Pancreatic Ductal Adenocarcinoma Arising in Young and Old Patients Displays Similar Molecular Features.

Abstract

Simple SummaryPancreatic ducal adenocarcinoma (PDAC) is classically diagnosed in the 7th decade, but approximately 10% of patients are diagnosed under 55 years old (y.o.). Multiple molecular defects such as DNA damages and oxidative stress present in PDAC are associated with ageing. With a multiomics approach, we assessed the molecular features of early-onset tumors (≤55 y.o.) and compared them to classical late-onset tumors (≥70 y.o.). Our results demonstrated that tumors from both groups showed a similar molecular profile. Given that young patients are more often included in clinical trials, this absence of difference is an important finding that supports younger patients as a good molecular surrogate model for the general older population of patients with PDAC.Pancreatic ducal adenocarcinoma is classically diagnosed in the 7th decade, but approximately 10% of patients are diagnosed under 55 years (y.o.).
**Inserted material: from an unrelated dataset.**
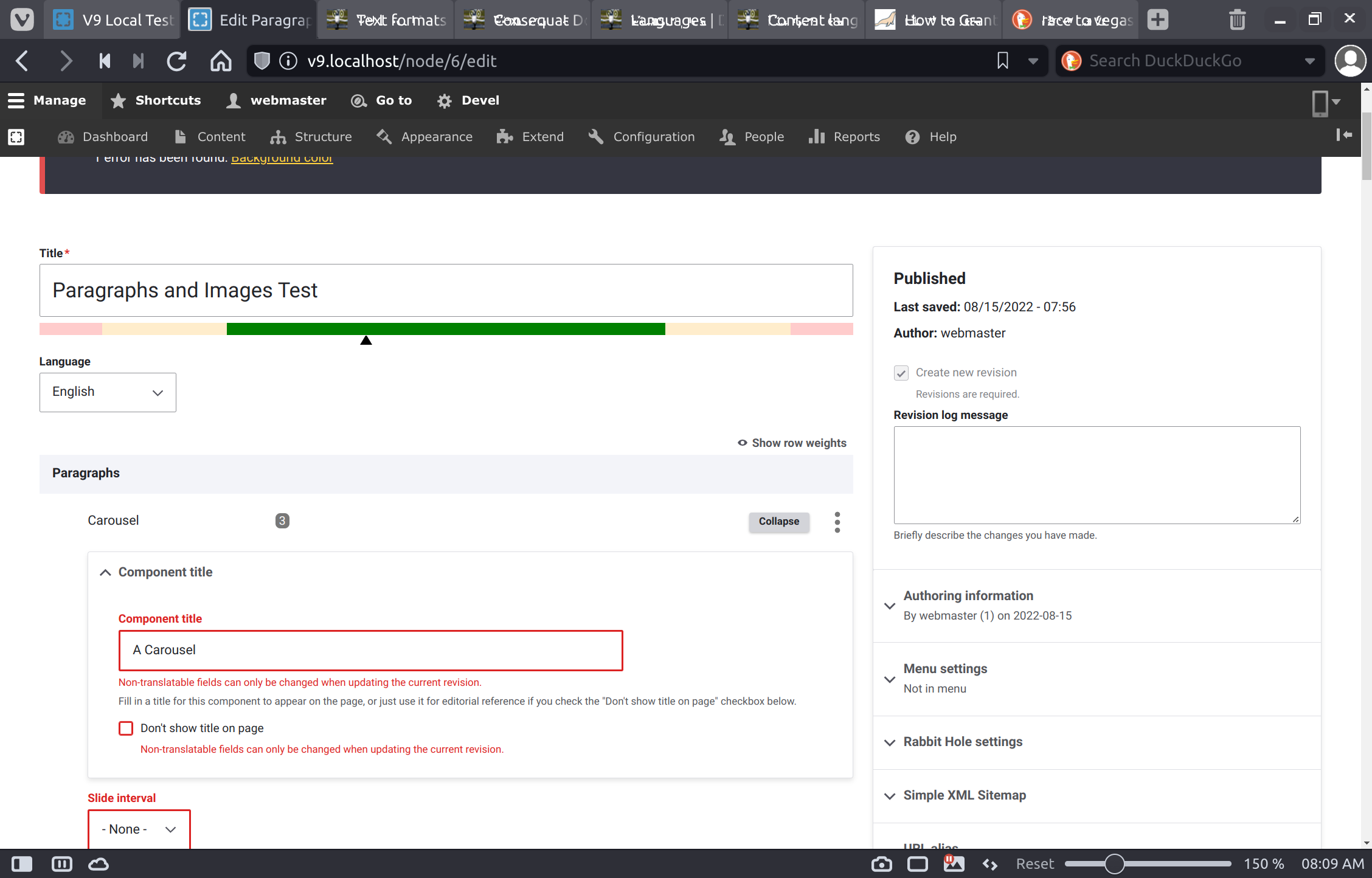Click inside the Revision log message box

pyautogui.click(x=1096, y=475)
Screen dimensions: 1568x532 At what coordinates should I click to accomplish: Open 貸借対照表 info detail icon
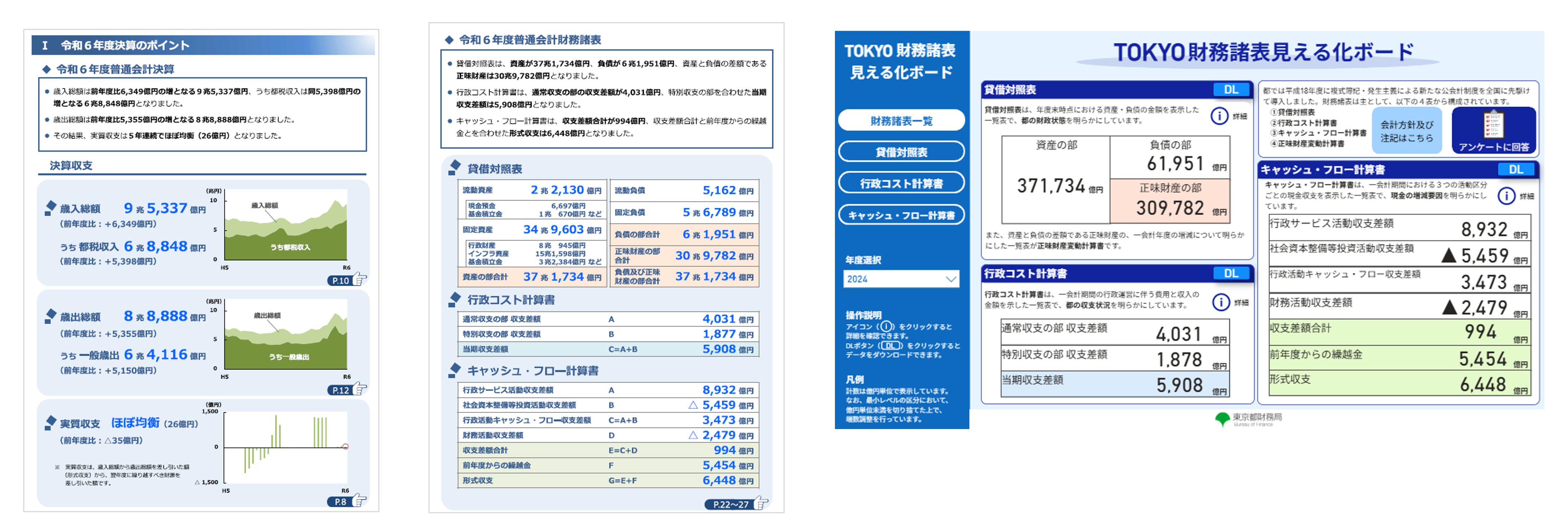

While the genomic and transcriptomic landscapes of late-onset tumors (LOT) have been described, little is known about early-onset tumors (EOT). Ageing is known to impact DNA methylation and proteome integrity through carbonylation-related oxidative damages. We therefore aimed to assess the global molecular features of EOT. We compared 176 EOT (≤55 y.o.) and 316 LOT (≥70 y.o.) from three distinct surgical cohorts at the clinical/genomic/epigenomic/transcriptomic level. Furthermore, we assessed oxidative stress responses and oxidative proteome damages using 2D gel electrophoresis followed by mass spectrometry protein identification. There was no consistent clinical difference between EOT and LOT across the three cohorts. The mutational landscape of key driver genes and the global methylation profile were similar in the two groups. LOT did display age-related features such as enriched DNA repair gene signatures and upregulation of oxidative stress defenses together with increased proteome carbonylation. However, these age-related differences were more preeminent in non-tumor tissues while tumor proteome and proteome damages were fairly comparable. In conclusion, this multi-omics comparison showed that EOT harbor a comparable molecular profile to that of LOT.